(Interface element records)

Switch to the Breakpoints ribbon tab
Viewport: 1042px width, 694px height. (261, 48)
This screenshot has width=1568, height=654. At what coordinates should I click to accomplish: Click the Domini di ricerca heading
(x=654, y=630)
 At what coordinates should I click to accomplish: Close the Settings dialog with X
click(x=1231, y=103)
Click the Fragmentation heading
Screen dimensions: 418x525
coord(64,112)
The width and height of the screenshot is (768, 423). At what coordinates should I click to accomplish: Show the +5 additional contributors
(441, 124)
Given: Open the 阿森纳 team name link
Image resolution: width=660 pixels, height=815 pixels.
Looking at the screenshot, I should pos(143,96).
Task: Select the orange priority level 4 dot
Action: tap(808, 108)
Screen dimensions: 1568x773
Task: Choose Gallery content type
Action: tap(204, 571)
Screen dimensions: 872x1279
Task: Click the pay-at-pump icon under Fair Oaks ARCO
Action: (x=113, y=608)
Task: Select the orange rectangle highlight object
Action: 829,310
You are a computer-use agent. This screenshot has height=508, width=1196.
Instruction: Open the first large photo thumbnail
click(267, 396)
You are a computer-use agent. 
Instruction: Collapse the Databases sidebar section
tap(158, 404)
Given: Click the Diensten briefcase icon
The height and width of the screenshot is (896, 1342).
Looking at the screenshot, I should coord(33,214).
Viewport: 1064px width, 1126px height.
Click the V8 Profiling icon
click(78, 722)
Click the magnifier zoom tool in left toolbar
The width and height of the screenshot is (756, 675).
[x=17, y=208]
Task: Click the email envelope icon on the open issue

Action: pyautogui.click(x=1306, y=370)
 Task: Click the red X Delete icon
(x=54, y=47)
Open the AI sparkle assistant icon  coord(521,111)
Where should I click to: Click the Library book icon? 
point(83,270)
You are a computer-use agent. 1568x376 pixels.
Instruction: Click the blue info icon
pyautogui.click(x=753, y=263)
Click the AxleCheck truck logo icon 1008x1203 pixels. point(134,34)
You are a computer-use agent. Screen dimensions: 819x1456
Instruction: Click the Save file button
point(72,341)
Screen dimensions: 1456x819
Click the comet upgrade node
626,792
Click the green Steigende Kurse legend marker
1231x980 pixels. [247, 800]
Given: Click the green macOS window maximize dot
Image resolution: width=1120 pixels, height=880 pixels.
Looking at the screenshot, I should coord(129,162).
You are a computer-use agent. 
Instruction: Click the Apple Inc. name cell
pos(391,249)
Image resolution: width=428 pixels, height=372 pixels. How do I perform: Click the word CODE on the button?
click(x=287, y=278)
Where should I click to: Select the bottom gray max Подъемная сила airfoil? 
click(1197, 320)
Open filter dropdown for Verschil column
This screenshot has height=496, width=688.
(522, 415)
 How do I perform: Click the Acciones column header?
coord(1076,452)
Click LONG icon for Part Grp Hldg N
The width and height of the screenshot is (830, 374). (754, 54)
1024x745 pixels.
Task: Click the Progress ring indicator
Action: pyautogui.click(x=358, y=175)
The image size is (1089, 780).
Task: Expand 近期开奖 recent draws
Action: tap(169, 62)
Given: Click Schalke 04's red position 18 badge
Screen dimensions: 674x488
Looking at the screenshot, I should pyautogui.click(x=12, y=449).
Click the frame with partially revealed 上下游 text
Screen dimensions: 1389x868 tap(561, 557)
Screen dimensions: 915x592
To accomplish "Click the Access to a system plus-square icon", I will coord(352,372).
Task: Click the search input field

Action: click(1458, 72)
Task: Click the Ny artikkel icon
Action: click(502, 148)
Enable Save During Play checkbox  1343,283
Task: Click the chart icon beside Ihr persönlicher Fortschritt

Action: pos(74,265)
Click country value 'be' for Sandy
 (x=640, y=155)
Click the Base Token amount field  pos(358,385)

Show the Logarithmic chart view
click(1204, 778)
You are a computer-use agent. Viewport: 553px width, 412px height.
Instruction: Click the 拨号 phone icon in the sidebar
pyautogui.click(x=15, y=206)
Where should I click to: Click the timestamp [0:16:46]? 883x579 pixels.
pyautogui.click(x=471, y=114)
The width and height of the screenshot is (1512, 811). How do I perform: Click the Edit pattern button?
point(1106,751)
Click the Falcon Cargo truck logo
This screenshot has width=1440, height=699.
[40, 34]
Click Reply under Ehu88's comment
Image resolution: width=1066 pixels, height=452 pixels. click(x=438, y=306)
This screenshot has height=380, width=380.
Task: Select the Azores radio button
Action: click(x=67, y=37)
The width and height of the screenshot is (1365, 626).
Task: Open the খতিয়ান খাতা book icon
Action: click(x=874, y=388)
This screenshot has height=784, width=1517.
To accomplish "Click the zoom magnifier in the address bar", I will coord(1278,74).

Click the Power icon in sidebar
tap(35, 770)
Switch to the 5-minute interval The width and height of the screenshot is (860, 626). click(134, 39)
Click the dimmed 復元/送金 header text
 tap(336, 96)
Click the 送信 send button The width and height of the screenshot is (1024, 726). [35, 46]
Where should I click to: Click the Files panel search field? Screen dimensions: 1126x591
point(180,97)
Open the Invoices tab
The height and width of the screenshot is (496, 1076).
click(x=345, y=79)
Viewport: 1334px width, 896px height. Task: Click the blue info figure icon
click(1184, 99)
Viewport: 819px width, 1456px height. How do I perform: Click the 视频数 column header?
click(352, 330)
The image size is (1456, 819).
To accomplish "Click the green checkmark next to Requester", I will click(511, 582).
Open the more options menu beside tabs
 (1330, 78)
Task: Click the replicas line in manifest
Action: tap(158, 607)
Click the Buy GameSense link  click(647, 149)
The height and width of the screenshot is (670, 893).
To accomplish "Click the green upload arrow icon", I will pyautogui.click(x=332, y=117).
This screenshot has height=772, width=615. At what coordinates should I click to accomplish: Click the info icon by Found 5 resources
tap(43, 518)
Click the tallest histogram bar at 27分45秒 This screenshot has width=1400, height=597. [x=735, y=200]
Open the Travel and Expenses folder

TASK DETAILS:
Copy every line of the listing above exactly as it stands, with no changes.

REPLY TO THE TASK:
Switch to the Breakpoints ribbon tab
Viewport: 1042px width, 694px height. (261, 48)
This screenshot has width=1568, height=654. At what coordinates should I click to accomplish: Click the Domini di ricerca heading
(x=654, y=630)
 At what coordinates should I click to accomplish: Close the Settings dialog with X
click(x=1231, y=103)
Click the Fragmentation heading
Screen dimensions: 418x525
coord(64,112)
The width and height of the screenshot is (768, 423). At what coordinates should I click to accomplish: Show the +5 additional contributors
(441, 124)
Given: Open the 阿森纳 team name link
Image resolution: width=660 pixels, height=815 pixels.
Looking at the screenshot, I should pos(143,96).
Task: Select the orange priority level 4 dot
Action: tap(808, 108)
Screen dimensions: 1568x773
Task: Choose Gallery content type
Action: tap(204, 571)
Screen dimensions: 872x1279
Task: Click the pay-at-pump icon under Fair Oaks ARCO
Action: (x=113, y=608)
Task: Select the orange rectangle highlight object
Action: 829,310
You are a computer-use agent. This screenshot has height=508, width=1196.
Instruction: Open the first large photo thumbnail
click(267, 396)
You are a computer-use agent. 
Instruction: Collapse the Databases sidebar section
tap(158, 404)
Given: Click the Diensten briefcase icon
The height and width of the screenshot is (896, 1342).
Looking at the screenshot, I should coord(33,214).
Viewport: 1064px width, 1126px height.
Click the V8 Profiling icon
click(78, 722)
Click the magnifier zoom tool in left toolbar
The width and height of the screenshot is (756, 675).
[x=17, y=208]
Task: Click the email envelope icon on the open issue

Action: pyautogui.click(x=1306, y=370)
 Task: Click the red X Delete icon
(x=54, y=47)
Open the AI sparkle assistant icon  coord(521,111)
Where should I click to: Click the Library book icon? 
point(83,270)
You are a computer-use agent. 1568x376 pixels.
Instruction: Click the blue info icon
pyautogui.click(x=753, y=263)
Click the AxleCheck truck logo icon 1008x1203 pixels. point(134,34)
You are a computer-use agent. Screen dimensions: 819x1456
Instruction: Click the Save file button
point(72,341)
Screen dimensions: 1456x819
Click the comet upgrade node
626,792
Click the green Steigende Kurse legend marker
1231x980 pixels. [247, 800]
Given: Click the green macOS window maximize dot
Image resolution: width=1120 pixels, height=880 pixels.
Looking at the screenshot, I should coord(129,162).
You are a computer-use agent. 
Instruction: Click the Apple Inc. name cell
pos(391,249)
Image resolution: width=428 pixels, height=372 pixels. How do I perform: Click the word CODE on the button?
click(x=287, y=278)
Where should I click to: Select the bottom gray max Подъемная сила airfoil? 
click(1197, 320)
Open filter dropdown for Verschil column
This screenshot has height=496, width=688.
(522, 415)
 How do I perform: Click the Acciones column header?
coord(1076,452)
Click LONG icon for Part Grp Hldg N
The width and height of the screenshot is (830, 374). (754, 54)
1024x745 pixels.
Task: Click the Progress ring indicator
Action: pyautogui.click(x=358, y=175)
The image size is (1089, 780).
Task: Expand 近期开奖 recent draws
Action: tap(169, 62)
Given: Click Schalke 04's red position 18 badge
Screen dimensions: 674x488
Looking at the screenshot, I should pyautogui.click(x=12, y=449).
Click the frame with partially revealed 上下游 text
Screen dimensions: 1389x868 tap(561, 557)
Screen dimensions: 915x592
To accomplish "Click the Access to a system plus-square icon", I will coord(352,372).
Task: Click the search input field

Action: click(1458, 72)
Task: Click the Ny artikkel icon
Action: click(502, 148)
Enable Save During Play checkbox  1343,283
Task: Click the chart icon beside Ihr persönlicher Fortschritt

Action: pos(74,265)
Click country value 'be' for Sandy
 (x=640, y=155)
Click the Base Token amount field  pos(358,385)

Show the Logarithmic chart view
click(1204, 778)
You are a computer-use agent. Viewport: 553px width, 412px height.
Instruction: Click the 拨号 phone icon in the sidebar
pyautogui.click(x=15, y=206)
Where should I click to: Click the timestamp [0:16:46]? 883x579 pixels.
pyautogui.click(x=471, y=114)
The width and height of the screenshot is (1512, 811). How do I perform: Click the Edit pattern button?
point(1106,751)
Click the Falcon Cargo truck logo
This screenshot has width=1440, height=699.
[40, 34]
Click Reply under Ehu88's comment
Image resolution: width=1066 pixels, height=452 pixels. click(x=438, y=306)
This screenshot has height=380, width=380.
Task: Select the Azores radio button
Action: click(x=67, y=37)
The width and height of the screenshot is (1365, 626).
Task: Open the খতিয়ান খাতা book icon
Action: click(x=874, y=388)
This screenshot has height=784, width=1517.
To accomplish "Click the zoom magnifier in the address bar", I will coord(1278,74).

Click the Power icon in sidebar
tap(35, 770)
Switch to the 5-minute interval The width and height of the screenshot is (860, 626). click(134, 39)
Click the dimmed 復元/送金 header text
 tap(336, 96)
Click the 送信 send button The width and height of the screenshot is (1024, 726). [35, 46]
Where should I click to: Click the Files panel search field? Screen dimensions: 1126x591
point(180,97)
Open the Invoices tab
The height and width of the screenshot is (496, 1076).
click(x=345, y=79)
Viewport: 1334px width, 896px height. Task: Click the blue info figure icon
click(1184, 99)
Viewport: 819px width, 1456px height. How do I perform: Click the 视频数 column header?
click(352, 330)
The image size is (1456, 819).
To accomplish "Click the green checkmark next to Requester", I will click(511, 582).
Open the more options menu beside tabs
 (1330, 78)
Task: Click the replicas line in manifest
Action: tap(158, 607)
Click the Buy GameSense link  click(647, 149)
The height and width of the screenshot is (670, 893).
To accomplish "Click the green upload arrow icon", I will pyautogui.click(x=332, y=117).
This screenshot has height=772, width=615. At what coordinates should I click to accomplish: Click the info icon by Found 5 resources
tap(43, 518)
Click the tallest histogram bar at 27分45秒 This screenshot has width=1400, height=597. [x=735, y=200]
Open the Travel and Expenses folder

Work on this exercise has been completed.